Under existing law, schools must ensure that pupils "on each school day take part in an act of collective worship"

From the age of 11 until 18, I attended an all-girls' Roman Catholic high school. Every day we spent ten minutes reciting the Lord’s Prayer and listening to a short religious message delivered by our teacher. Each week, I had two hours of religious education classes and a one-hour assembly, with a classic line-up of prayers, sermons and hymns.

Over seven years that adds up to 280 hours praying, 672 hours of religious education and 336 hours of singing The Lord is Thy Shepherd. In total, not including the odd Hail Mary here and there, that’s 1,258 hours of religious instruction.

I've come out the other side of this an under-skilled millennial, unprepared for the workplaces of 2015 and a staunch atheist – I am fully behind The Commission on Religion and Belief in Public Life, whose report calls for British public life to be de-Christianised. The report recommends that schools phase out selection of children on the basis of their beliefs, create more critical religious education classes and replace compulsory daily acts of worship in school assemblies with ‘time for reflection’.

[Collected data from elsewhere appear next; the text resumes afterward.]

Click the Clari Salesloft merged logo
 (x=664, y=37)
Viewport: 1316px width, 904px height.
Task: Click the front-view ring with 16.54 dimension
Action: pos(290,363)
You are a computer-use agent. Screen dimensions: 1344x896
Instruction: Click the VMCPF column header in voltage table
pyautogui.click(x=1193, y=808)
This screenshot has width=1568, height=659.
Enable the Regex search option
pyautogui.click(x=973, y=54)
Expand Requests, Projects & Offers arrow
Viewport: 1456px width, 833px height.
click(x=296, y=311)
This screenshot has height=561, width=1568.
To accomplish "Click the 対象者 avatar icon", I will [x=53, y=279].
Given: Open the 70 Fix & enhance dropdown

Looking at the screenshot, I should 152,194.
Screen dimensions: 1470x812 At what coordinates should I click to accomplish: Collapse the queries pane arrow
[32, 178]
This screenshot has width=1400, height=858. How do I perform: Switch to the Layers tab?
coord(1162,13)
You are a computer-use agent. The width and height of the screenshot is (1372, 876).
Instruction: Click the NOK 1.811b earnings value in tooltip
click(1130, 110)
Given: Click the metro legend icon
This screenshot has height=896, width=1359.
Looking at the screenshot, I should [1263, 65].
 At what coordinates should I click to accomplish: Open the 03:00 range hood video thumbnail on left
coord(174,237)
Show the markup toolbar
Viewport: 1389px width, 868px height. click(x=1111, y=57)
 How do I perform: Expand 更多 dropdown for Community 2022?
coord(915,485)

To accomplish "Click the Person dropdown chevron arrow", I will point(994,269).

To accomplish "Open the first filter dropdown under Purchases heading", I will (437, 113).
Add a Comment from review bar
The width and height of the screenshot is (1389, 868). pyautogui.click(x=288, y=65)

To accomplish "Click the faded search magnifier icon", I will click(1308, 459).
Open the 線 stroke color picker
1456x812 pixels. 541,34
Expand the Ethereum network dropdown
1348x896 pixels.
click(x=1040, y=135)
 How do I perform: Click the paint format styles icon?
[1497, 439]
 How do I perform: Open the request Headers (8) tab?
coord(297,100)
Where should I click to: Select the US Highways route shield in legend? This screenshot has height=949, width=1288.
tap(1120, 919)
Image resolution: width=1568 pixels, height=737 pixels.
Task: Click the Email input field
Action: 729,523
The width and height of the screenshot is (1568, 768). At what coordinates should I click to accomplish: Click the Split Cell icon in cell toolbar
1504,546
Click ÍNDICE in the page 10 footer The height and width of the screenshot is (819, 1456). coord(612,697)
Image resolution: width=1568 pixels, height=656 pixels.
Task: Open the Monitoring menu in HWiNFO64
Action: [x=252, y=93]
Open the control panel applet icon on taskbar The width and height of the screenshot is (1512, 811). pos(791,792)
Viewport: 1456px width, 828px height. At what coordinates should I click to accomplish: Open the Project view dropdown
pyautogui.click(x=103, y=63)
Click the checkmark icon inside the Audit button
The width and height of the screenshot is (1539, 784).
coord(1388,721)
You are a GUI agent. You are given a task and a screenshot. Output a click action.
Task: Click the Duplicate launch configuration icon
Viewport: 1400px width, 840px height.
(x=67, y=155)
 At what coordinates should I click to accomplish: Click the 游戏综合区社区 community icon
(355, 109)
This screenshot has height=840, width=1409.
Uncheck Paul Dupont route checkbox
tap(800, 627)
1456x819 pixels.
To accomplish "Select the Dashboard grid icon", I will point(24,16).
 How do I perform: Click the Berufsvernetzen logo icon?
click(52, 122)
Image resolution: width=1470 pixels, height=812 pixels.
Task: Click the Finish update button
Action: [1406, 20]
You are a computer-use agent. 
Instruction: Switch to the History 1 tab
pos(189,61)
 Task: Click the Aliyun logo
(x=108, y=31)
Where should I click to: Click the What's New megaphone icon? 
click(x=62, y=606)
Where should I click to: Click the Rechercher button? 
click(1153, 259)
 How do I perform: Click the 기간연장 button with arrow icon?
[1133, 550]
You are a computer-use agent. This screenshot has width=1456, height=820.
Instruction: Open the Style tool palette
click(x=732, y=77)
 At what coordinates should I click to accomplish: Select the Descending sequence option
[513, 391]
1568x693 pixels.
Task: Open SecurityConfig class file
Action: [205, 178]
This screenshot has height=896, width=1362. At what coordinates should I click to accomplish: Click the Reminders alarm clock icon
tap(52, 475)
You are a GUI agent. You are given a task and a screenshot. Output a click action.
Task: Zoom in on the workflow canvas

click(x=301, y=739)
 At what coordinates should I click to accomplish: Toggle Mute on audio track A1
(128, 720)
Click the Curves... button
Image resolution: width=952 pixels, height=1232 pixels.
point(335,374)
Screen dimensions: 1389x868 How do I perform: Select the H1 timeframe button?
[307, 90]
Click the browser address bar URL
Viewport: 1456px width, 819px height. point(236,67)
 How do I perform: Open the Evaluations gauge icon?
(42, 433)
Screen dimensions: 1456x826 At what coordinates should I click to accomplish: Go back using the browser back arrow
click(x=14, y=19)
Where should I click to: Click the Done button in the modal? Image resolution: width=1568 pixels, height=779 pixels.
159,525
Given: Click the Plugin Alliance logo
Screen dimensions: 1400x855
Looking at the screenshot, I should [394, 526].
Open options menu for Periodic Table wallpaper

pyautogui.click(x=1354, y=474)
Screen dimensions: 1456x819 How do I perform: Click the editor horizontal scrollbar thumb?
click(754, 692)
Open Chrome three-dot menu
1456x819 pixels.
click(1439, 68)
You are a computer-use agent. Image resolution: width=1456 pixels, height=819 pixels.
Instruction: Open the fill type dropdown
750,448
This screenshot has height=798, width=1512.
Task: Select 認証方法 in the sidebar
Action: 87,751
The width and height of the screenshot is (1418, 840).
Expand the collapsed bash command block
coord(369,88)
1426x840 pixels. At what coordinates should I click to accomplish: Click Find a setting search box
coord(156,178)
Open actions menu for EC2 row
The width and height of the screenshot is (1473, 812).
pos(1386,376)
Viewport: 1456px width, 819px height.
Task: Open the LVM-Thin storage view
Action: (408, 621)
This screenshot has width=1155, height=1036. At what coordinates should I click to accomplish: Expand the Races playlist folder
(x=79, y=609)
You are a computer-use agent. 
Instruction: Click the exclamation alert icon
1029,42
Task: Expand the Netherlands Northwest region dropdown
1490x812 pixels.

I’d like to imagine a world where I didn’t spend 1,258 hours – or 52 days - of school time asking God to deliver me from evil. Here is a list of five things that I might have thought about in my ‘time for reflection’, or learned in the two hours a week that would otherwise have been spent trying to make a teenager who had just come from a physics class believe in Transubstantiation.

Those two hours a week could have been spent teaching me Mandarin, the most widely spoken language in the world. It is estimated that 2,200 classroom hours are needed to master the language and with 1,258 hours freed up from religious instruction, I would by now be able to make small talk with 14.4% of the world’s population.

Some of that time might have been used to help me learn how to code or to fix broken electronics. As far as I know, my computer runs on black magic. As long as I keep on believing in it, it will carry on working.

There might also have been some time for teaching me and my classmates how to manage personal finance. Since 2006, there has been an increase in the numbers of young people in debt. According to the Citizens Advice Bureau, council tax arrears, unpaid telephone bills and unsecured personal loans make up the majority of this debt.

Or maybe in some of the ‘time for reflection’, my teachers could have talked to a classroom of 30 young women about how to have healthy relationships. Instead of being taught that our vaginas were evil and having sex would bring about the destruction of humanity, we could have learnt that our sexual feelings were normal, that we could explore them inside of healthy relationships and most importantly, we could express and ask for consent.

Finally, those ten minutes a day could have been spent thinking a little bit more about how we interact with others. We could have been empowered to reflect on racism, homophobia, sexism, ageism, transphobia, ableism and all the other forms of discrimination outside of their association to religious dogma.

In fact, providing teenagers with the skills to be nicer members of society really isn’t that far away from the Lord’s greatest commandment of all: ‘Love your neighbour as yourself’.